University of California at Irvine: Professor Slams Chancellor's Memorial Day Message For Honoring Troops

weaselzippers;
Chuck O’Connell is a sociology professor at the University of California-Irvine, and he has a problem with the school’s Chancellor’s Memorial Day message.
Why?
It doesn’t address specifically, among other things, civilian casualties of America’s wars, and anti-war and wounded veterans.
The professor offers up several past conflicts which, according to him, didn’t actually “ensure our nation’s safety”: the Philippines, Korea, Vietnam, Afghanistan, and Iraq.
He also brings up the oft-cited (progressive) narrative that President George W. Bush “lied” in order to get the United States into Iraq.
Note the simplistic assumptions that soldiers who died did so “serving their country” and that those who served did so “to ensure our nation’s safety.” Has every war the soldiers fought been for our safety? Is it not possible that some of the many American wars were unjust wars for nefarious purposes?
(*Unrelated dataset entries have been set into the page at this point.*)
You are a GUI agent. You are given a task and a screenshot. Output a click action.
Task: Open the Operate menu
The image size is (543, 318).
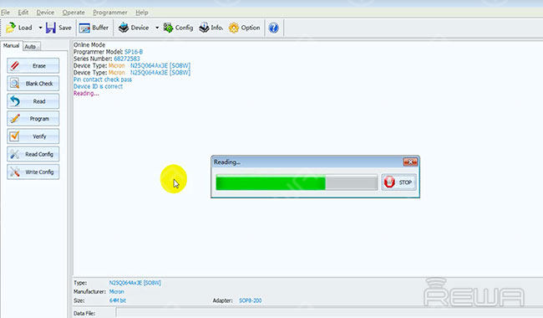[74, 13]
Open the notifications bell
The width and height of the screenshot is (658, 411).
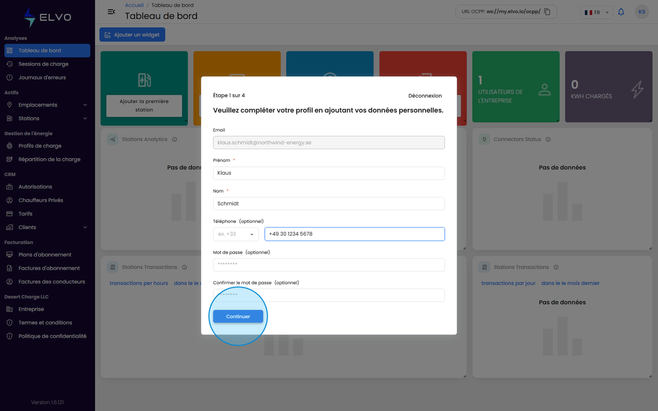621,12
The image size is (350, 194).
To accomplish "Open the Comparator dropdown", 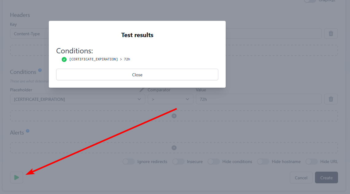I will 170,99.
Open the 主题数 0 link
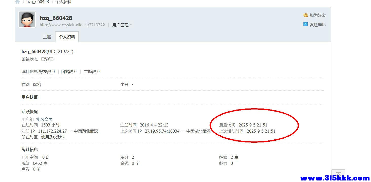This screenshot has width=371, height=182. [x=92, y=71]
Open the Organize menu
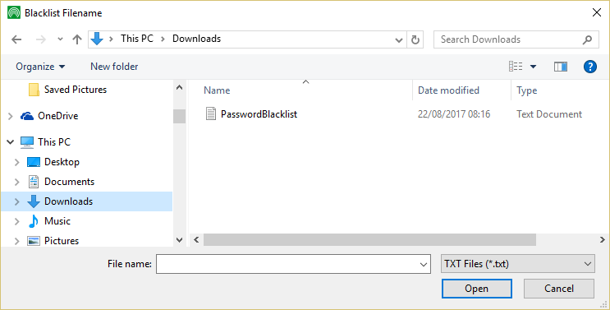This screenshot has width=610, height=310. pos(40,67)
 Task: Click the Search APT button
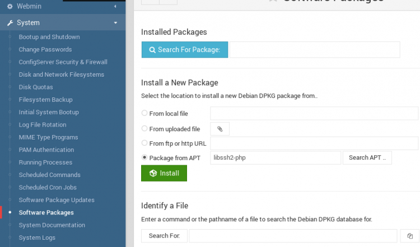point(367,158)
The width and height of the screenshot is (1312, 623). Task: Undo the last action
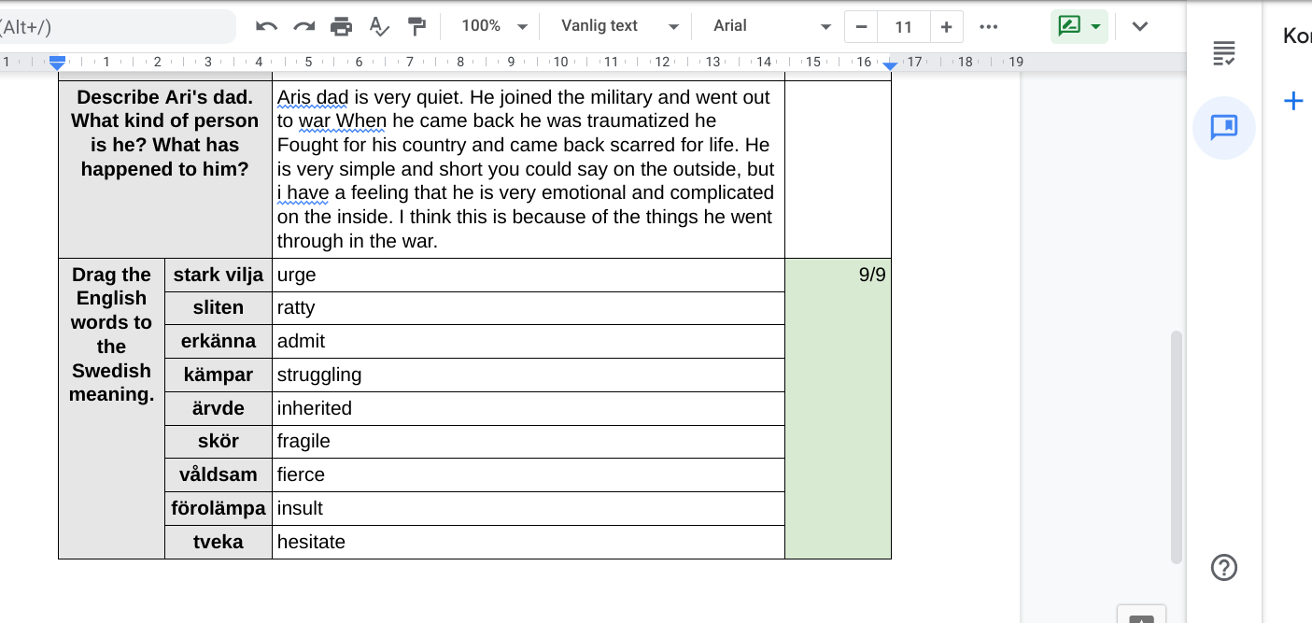266,26
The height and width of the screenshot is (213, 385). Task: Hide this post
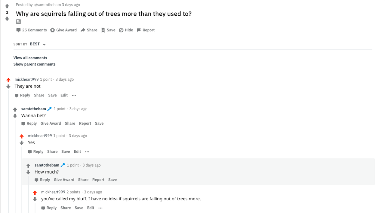[126, 30]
Is it not possible that some wars benefited only select segments of the population while requiring others to pay the costs in blood and treasure? Did the U.S. wars against the Filipinos, the Koreans, the Vietnamese, the Afghanis and the Iraqis, for example, really ensure our safety? Note the questions not asked.
Note that nothing is said about the falsifications on which the war in Iraq, for example, was based. Is the Chancellor suggesting to us that the officials of the U.S. government never deceive the public about the reasons for war? Does he really believe that the war in Iraq was based on truthful claims? Have the weapons of mass destruction finally been found? Has a connection between the regime of Saddam Hussein and al Qaeda been proven at last? If a war is based on falsehoods, can it be just? If a war is unjust, can those who fight it be “heroes”?
Thank You College Fix and Zip. 


The University of California, Again. How lovely, as in How lovely an argument for not only the abolition of tenure but the abolition of Federal Funding.